Infant Skin Discoloration

Fact Checked

iJohn Foxx/Stockbyte/Getty Images

Most babies aren’t born with pristine skin. Their brand-new skin is thin, delicate and susceptible to discoloration. Although some conditions can cause lifelong skin discolorations, most or all of a young infant’s splotches, blemishes and fluctuating shades of blue and red will diminish within a couple of months.


Two common types of skin discoloration in newborns are skin mottling, which presents as a pattern of reddish and pale areas on the skin, and acrocyanosis, which shows up as blueness in the hands, feet and lips. An infant with a yellow tinge to his skin and eyes likely has a condition known as infant jaundice. Red, brown, black and dark bluish splotches are typically birthmarks. Abrasions such as scratches and bruises can also cause skin discoloration.

Common Causes

Skin mottling and acrocyanosis are common in newborn babies, as humans are initially born with unstable blood circulation at the surface of the skin. Infant jaundice is common in preterm newborns (prior to or around 36 weeks gestation) whose livers haven’t matured enough to clear a chemical called bilirubin from the body. Birthmarks can be inherited but generally aren’t, and they aren’t usually related to any skin trauma during birth. Alternately, skin abrasions are typically caused by the trauma of childbirth and will generally heal within a week or two.

A Serious Cause

In many normal births, newborns change colors—typically from blue to red, with a residual bluish tint in the hands and feet—within the first few days of life. However, a baby whose body consistently has a bluish tint may have a more serious underlying condition, according to the University of Virginia Health System. This blue coloring, called cyanosis, is a sign of breathing problems or a symptom that occurs when a baby’s heart isn’t properly pumping oxygenated blood through the body.

▶ **Record extracts**
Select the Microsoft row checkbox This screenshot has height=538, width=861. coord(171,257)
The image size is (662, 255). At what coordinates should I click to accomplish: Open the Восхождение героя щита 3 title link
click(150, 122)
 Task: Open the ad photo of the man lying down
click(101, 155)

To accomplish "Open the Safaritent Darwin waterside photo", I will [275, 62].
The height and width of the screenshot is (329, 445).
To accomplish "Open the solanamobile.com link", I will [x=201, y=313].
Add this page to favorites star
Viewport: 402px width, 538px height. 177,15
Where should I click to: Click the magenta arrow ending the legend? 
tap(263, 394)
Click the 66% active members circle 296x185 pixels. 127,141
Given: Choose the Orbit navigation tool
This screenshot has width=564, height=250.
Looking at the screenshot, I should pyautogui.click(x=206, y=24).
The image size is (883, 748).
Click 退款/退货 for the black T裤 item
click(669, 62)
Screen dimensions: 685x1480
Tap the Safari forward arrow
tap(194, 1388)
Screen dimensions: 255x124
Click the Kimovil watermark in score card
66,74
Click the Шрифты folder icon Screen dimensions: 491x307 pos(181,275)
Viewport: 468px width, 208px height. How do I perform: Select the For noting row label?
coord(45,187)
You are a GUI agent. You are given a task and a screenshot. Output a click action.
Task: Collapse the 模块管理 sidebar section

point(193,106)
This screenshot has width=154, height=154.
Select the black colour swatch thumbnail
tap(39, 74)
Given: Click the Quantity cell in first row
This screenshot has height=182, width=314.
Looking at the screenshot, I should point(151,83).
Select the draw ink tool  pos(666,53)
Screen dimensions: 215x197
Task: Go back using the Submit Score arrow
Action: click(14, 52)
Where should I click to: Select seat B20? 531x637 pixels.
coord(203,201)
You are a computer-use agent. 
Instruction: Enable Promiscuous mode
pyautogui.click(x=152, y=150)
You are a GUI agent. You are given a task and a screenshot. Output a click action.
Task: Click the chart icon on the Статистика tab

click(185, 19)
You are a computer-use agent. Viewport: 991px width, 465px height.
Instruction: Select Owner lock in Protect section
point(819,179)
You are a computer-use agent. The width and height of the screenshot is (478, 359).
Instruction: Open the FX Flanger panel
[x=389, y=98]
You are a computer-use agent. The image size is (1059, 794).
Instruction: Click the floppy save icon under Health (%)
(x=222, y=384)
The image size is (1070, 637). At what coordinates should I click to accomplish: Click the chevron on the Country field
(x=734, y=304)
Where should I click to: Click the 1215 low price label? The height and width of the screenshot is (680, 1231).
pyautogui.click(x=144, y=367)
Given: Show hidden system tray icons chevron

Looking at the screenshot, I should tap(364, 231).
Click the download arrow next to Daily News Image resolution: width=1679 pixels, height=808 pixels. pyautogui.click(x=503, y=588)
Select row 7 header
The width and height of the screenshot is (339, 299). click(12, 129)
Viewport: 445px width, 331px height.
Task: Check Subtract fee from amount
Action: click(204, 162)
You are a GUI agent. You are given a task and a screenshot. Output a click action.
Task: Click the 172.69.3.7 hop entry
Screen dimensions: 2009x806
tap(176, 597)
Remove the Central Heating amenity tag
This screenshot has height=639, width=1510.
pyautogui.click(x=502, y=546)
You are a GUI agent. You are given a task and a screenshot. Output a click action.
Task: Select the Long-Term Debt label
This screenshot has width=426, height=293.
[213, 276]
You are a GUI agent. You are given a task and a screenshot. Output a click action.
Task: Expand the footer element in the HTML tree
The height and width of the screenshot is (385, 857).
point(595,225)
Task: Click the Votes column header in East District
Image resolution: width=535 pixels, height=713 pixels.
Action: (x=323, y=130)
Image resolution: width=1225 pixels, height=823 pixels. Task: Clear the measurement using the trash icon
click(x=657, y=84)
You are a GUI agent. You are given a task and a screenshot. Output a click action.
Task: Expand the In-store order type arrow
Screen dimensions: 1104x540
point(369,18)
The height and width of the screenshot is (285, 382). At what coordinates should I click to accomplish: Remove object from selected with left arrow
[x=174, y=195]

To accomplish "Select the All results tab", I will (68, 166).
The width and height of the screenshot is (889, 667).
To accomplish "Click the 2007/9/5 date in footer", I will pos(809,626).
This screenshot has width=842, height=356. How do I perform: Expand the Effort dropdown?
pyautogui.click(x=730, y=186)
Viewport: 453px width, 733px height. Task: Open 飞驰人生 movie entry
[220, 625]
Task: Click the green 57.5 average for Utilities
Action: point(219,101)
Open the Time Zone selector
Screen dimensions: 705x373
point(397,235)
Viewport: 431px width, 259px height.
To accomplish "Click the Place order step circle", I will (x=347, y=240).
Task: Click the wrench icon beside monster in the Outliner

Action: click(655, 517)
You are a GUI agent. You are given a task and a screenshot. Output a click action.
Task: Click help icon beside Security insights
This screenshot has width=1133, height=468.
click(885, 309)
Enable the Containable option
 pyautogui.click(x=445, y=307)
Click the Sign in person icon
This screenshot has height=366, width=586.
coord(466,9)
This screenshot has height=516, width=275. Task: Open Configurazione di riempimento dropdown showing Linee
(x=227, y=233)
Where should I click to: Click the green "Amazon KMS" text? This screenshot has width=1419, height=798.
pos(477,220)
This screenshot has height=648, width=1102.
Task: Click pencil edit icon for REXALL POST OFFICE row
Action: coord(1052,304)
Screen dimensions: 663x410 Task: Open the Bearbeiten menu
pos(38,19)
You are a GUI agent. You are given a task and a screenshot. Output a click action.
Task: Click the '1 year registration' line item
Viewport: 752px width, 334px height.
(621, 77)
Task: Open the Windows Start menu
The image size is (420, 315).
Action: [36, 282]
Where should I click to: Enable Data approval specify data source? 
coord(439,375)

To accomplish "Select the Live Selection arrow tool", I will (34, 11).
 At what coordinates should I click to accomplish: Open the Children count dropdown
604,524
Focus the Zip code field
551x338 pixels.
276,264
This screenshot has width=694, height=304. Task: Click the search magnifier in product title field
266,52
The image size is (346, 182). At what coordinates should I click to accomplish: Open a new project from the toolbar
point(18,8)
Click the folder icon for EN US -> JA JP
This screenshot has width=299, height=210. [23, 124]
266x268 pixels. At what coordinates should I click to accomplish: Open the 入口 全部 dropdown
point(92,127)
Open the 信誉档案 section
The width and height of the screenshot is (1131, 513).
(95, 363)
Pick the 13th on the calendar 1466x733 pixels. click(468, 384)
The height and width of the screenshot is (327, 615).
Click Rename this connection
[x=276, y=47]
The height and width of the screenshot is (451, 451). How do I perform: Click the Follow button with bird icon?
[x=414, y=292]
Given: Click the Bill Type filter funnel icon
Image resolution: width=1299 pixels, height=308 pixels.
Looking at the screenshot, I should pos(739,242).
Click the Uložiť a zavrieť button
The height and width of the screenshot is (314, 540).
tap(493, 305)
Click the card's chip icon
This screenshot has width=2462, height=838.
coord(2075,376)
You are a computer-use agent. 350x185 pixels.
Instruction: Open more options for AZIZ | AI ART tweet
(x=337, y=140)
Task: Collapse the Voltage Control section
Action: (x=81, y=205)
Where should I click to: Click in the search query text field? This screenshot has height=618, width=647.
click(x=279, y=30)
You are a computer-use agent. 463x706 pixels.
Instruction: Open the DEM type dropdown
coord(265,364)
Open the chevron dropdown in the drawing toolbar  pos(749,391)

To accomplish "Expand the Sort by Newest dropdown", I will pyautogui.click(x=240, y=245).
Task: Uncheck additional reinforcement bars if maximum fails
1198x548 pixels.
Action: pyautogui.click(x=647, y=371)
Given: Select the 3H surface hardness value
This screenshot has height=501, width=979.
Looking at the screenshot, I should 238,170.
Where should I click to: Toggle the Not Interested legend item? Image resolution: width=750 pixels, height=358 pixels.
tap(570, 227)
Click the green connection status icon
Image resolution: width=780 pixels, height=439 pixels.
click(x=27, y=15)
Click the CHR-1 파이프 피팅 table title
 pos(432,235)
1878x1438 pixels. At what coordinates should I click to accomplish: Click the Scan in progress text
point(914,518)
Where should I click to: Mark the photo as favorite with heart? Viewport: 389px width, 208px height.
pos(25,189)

▶ **Exercise description**
Continue the passage on infant skin discoloration from the point where it stops.

▶ **Output below**
Although most instances of skin discoloration don’t signal serious problems, some may become more serious if they go untreated. For example, severe jaundice, untreated, can cause brain damage after bilirubin passes into the brain. Brain damage due to jaundice may cause permanent complications such as hearing loss, involuntary and uncontrolled movements, a permanent upward gaze and intellectual impairment.


Although many skin discolorations go away on their own, some conditions may require treatment. Moderate or severe jaundice is commonly treated with light therapy, which alters the structure of all bilirubin molecules in a baby’s body, ultimately allowing them to be excreted through urine and feces. Underlying causes of cyanosis may be treated with additional medications or heart repair surgery. Finally, birthmarks causing disfigurement and additional physical problems may be treated with laser therapy, surgery or steroids.